Chapter 17
Phantom. Now.
One week without Ophelia and I’m experiencing all the symptoms of a junkie in active withdrawal.
I can’t sleep. I can’t focus. Even my palms are sweating.
My Harlem brownstone was my inheritance.
When I’d moved into it, I found it haunted with ghosts.
The ghost of my mother. The ghost of myself, too—the boy I used to be before I put up so many walls around my heart.
Introducing the Seekers Club every Friday night had filled some of those pesky silences.
Except now, I can’t stop seeing Ophelia’s ghost in every corner.
That’s the bench where I first spanked Ophelia. That’s the aftercare room where we’d talk for hours after our sessions. That’s the kitchen where I once held my palm to her mouth, told her to be quiet, and fucked her against the table while everyone was playing upstairs.
The only reprieve I get from the ghosts is when I’m on the clock.
The nightshift doesn’t disappoint. It never does.
I ride with Monique. She’s been my EMT for over a year, which is about the shelf life for an EMT. She came on after Cortez left to go into emergency medicine. Once Monique passes her exams, she’ll also leave, and I’ll be worse off for it.
As we trade off with the dayshift crew, one of the women pats Monique on the shoulder. “Hey, have a quiet night, yeah?”
They walk away laughing. I cast Monique a glare. Have a quiet night? She might as well have cursed us. “What did you do?”
Monique sighs. “Why’s it always what do you do? and not I’m sure it wasn’t your fault?”
I arch my eyebrows.
She shrugs. “I slept with her and didn’t call her back.”

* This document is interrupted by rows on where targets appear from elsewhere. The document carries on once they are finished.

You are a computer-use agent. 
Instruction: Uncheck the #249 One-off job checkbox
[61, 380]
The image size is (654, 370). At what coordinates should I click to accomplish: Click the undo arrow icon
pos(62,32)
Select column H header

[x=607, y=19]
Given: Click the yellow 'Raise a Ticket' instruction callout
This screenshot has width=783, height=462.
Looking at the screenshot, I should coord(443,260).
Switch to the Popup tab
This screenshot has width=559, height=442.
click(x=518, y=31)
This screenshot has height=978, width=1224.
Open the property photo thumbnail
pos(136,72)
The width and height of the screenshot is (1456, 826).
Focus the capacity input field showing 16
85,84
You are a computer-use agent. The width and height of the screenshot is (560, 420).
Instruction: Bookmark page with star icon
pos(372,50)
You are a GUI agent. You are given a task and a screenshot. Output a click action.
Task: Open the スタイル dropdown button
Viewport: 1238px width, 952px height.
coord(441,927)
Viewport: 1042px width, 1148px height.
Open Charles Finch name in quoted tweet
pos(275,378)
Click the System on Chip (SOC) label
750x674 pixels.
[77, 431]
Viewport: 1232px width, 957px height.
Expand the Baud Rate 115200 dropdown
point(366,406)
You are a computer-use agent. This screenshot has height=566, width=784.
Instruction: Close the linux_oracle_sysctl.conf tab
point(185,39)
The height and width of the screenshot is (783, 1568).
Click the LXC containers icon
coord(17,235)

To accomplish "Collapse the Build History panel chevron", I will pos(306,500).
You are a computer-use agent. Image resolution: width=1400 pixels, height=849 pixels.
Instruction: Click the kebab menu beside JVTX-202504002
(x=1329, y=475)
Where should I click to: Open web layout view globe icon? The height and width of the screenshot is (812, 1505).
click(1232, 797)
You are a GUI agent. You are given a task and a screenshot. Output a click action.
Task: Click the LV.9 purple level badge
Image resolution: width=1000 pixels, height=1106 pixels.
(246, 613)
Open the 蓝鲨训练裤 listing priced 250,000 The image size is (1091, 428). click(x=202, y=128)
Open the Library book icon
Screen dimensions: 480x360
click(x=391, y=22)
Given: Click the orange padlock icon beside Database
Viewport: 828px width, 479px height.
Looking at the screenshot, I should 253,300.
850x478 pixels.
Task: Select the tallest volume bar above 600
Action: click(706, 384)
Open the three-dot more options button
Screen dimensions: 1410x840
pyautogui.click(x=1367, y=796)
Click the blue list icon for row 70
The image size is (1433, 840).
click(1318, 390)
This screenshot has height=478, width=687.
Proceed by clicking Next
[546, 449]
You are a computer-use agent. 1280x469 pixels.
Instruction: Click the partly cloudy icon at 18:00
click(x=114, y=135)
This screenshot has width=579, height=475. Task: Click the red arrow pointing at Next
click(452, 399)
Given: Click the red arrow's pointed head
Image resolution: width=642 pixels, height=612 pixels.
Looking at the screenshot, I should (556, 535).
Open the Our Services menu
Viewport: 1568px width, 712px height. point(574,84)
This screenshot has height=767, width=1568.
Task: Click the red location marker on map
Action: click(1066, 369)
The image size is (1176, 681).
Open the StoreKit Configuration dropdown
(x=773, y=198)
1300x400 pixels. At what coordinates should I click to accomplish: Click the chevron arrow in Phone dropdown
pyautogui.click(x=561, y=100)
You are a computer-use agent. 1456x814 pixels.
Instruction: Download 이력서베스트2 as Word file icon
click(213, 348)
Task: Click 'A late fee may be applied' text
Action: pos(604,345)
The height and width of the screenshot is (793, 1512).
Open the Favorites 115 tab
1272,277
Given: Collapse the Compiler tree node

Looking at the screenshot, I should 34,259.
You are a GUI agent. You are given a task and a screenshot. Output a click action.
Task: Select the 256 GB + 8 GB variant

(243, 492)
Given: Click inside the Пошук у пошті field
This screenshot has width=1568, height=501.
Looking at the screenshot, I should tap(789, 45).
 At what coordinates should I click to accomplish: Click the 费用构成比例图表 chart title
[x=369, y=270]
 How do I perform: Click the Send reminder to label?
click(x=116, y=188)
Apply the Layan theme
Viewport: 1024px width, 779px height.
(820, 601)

I frown. The radio goes off—barely a couple minutes in and already, we’ve got a call. It’s going to be a hell of a night. “For the love of God,” I tell her, “call the woman back.”
We pile into the ambulance and light up the sirens.
The calls don’t stop coming. A broken hip, an allergic reaction, an overdose.
Just when we’re about to call it for the night, Monique and I get a woman going into labor.
By time we get to the scene, the baby is already fighting its way out.
I coax mom through it. After no time at all, a healthy mom and healthy baby are in the back of our ambulance, both so in love, it makes my heart hurt.
I’m exhausted, beat, but…accomplished. Moments like this, they make the hell of the job worth it.
“Good job, captain,” Monique says, leaning against the ambulance as I exit the ER.
“Good team work. If you fail your exams, you should try baseball. You’d make a good catcher.”
She cackles at that. Then she smacks my back. “Hey, I’ll drop off the van. Why don’t you head home early? Get some sleep.”
“Do I seem tired?”
She shrugs. “I just think it’d probably do you good to clear your head.”
I frown. “Monique.” There’s something she’s not telling me.
She opens the ambulance door and hikes up a leg. Then she looks at me and says, flatly, “What was the mama’s name?”
“Rose.”
“Then why’d you keep calling her Ruby?”
Ah. Fuck.
My tongue ties itself in knots.
“Walk it off,” she suggests. Then she hops in the driver’s seat and closes the door behind her.
Stop it.
Stop thinking about her. Stop wanting her.
Stop wondering what she’s doing. Stop worrying that she’s not drinking enough water. Stop letting her consume your every waking and sleeping thoughts.
Stop craving things you cannot have.
Stop wishing you hadn’t fucked it up so royally.
My body sways with the motion of the train as it rolls to a stop. Across the platform, the Brooklyn-bound train rumbles in at the same time. If I got on it, I’d be going in the opposite direction of my own apartment.
But it would take me directly to hers.
“Stand clear of the closing doors,” the automated announcer says, and I jump out of my seat and cross to the Brooklyn line.